• What you have to do: Please pick out every line of the items below that contains the word "highlighted", and copy each one.

• Recorded data:
===============

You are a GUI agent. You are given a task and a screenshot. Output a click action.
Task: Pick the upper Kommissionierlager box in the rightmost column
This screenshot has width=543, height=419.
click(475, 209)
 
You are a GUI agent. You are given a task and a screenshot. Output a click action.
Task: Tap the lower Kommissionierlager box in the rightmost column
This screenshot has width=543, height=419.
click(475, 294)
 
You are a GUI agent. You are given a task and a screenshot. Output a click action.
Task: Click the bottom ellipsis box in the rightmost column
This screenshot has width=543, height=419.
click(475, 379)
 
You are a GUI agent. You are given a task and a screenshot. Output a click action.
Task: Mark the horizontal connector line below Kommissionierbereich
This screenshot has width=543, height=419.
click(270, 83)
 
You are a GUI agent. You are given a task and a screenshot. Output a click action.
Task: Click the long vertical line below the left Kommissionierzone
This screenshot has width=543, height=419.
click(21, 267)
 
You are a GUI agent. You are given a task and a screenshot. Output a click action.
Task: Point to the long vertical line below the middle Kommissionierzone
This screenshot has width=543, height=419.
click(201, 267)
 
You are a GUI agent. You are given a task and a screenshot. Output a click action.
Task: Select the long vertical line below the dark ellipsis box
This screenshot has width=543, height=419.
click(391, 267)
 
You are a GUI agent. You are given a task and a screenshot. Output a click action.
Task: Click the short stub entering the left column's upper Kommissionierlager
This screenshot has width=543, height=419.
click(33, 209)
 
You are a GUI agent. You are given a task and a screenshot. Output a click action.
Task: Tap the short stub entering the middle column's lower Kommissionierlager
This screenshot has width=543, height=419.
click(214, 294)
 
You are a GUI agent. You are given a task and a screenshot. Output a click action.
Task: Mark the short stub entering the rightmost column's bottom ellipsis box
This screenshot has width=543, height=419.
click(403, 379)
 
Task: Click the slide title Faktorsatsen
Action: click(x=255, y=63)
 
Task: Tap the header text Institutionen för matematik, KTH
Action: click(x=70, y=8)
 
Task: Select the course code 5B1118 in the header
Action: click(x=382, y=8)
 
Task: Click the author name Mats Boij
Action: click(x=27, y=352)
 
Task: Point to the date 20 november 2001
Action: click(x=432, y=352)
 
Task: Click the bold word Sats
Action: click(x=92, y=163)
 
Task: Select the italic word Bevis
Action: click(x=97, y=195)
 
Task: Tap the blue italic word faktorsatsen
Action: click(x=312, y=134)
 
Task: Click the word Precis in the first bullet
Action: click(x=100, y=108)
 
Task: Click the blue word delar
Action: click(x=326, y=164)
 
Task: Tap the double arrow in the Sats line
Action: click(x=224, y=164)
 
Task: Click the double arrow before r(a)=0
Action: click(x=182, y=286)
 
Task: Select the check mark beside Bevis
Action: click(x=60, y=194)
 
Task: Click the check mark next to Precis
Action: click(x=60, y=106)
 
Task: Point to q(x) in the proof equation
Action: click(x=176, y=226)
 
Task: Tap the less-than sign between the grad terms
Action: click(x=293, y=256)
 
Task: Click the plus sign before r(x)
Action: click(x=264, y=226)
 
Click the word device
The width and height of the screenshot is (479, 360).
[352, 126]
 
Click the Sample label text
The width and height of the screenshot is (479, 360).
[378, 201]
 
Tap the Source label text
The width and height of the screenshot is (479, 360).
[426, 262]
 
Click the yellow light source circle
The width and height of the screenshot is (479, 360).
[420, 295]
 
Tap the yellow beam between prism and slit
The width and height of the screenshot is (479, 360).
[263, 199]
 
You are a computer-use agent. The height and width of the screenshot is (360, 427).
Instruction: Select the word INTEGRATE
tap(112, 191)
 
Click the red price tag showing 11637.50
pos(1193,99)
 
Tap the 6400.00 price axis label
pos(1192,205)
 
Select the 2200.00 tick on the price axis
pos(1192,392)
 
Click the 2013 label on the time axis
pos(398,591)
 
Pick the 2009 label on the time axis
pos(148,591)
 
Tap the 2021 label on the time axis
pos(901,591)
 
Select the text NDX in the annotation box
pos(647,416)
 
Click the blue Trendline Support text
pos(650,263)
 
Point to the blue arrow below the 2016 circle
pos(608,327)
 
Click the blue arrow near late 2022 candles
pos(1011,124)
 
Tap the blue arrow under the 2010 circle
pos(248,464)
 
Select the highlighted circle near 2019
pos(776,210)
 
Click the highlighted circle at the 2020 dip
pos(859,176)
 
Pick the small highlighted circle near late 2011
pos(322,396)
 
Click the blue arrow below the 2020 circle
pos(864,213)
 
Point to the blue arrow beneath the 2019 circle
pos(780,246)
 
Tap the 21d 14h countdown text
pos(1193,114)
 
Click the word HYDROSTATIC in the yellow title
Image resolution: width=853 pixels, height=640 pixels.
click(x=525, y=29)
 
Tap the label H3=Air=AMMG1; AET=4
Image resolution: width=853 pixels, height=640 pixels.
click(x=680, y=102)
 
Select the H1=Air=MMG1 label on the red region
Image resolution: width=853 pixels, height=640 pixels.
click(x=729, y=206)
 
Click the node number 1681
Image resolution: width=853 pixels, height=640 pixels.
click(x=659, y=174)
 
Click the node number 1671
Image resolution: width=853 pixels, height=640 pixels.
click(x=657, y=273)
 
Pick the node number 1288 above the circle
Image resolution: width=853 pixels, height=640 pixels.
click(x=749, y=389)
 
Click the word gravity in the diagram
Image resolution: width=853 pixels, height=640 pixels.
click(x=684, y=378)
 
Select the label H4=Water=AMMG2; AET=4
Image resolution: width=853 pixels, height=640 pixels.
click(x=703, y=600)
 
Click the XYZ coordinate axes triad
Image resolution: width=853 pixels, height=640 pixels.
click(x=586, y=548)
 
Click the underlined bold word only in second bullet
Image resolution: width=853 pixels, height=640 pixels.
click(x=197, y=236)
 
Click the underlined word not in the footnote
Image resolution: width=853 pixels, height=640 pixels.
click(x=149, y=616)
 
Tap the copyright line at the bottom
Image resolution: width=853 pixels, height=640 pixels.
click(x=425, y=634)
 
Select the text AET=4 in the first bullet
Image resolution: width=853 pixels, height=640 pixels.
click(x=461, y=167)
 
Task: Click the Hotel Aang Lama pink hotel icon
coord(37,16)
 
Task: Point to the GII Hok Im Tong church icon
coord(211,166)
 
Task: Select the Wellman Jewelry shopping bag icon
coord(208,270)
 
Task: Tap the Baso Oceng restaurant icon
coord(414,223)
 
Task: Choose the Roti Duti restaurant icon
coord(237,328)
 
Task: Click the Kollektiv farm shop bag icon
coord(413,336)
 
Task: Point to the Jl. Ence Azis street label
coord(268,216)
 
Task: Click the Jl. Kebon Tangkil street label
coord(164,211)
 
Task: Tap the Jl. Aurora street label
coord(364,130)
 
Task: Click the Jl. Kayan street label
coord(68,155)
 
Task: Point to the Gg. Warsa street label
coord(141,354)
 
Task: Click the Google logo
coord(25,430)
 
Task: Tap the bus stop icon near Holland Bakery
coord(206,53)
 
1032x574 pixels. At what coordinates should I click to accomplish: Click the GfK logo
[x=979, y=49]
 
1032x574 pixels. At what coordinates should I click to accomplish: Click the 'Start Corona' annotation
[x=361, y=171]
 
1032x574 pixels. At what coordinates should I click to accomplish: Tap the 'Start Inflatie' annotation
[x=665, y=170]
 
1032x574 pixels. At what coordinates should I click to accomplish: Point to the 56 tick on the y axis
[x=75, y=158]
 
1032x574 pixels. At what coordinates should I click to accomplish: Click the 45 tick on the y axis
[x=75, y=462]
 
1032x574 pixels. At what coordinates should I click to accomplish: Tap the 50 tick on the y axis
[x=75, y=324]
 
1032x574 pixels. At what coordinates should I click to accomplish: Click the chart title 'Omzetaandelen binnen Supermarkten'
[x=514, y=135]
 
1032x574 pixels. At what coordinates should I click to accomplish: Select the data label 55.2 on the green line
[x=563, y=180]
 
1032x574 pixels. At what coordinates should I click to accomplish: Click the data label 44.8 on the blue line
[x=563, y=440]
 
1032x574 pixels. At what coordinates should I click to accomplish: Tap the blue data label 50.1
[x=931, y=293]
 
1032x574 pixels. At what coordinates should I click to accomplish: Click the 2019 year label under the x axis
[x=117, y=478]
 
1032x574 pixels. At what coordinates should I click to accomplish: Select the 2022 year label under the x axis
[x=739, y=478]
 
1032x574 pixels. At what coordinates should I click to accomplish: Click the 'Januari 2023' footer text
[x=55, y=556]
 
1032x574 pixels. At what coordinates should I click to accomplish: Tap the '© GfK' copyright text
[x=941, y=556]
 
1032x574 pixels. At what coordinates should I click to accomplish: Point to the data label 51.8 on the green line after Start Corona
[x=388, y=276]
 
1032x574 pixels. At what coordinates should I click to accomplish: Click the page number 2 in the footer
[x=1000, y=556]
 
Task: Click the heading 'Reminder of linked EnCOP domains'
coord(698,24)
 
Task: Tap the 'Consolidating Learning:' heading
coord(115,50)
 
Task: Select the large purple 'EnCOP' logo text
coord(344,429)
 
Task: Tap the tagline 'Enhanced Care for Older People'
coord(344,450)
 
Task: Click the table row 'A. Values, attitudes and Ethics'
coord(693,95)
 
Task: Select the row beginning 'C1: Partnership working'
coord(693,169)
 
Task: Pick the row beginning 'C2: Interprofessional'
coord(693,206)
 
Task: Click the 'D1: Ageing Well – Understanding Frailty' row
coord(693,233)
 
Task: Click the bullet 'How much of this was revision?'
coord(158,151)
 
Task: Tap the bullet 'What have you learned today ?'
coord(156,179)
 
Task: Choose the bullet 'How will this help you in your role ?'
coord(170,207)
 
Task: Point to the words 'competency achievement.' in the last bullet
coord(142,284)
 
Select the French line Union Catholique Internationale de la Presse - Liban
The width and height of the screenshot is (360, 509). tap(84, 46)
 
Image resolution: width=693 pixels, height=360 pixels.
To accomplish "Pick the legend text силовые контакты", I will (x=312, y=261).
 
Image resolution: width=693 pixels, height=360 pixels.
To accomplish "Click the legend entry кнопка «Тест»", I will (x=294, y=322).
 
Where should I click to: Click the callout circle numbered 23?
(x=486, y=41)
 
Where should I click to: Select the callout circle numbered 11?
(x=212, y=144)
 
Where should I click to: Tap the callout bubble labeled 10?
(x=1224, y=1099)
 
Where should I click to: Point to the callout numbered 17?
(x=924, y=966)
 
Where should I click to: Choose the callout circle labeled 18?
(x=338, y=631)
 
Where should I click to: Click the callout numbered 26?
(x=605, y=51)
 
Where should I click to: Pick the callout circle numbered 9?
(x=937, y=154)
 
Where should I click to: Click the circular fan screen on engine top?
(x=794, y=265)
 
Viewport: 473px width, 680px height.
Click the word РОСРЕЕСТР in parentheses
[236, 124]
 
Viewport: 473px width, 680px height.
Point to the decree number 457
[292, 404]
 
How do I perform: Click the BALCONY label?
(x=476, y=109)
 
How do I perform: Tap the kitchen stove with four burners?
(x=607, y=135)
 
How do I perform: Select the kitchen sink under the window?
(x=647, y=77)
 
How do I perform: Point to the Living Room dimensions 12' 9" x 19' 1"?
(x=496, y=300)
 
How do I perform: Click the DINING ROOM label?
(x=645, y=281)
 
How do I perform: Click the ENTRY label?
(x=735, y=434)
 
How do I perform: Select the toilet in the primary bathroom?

===============

• Solution for this task:
Select the highlighted circle near 2019
Click the highlighted circle at the 2020 dip
Pick the small highlighted circle near late 2011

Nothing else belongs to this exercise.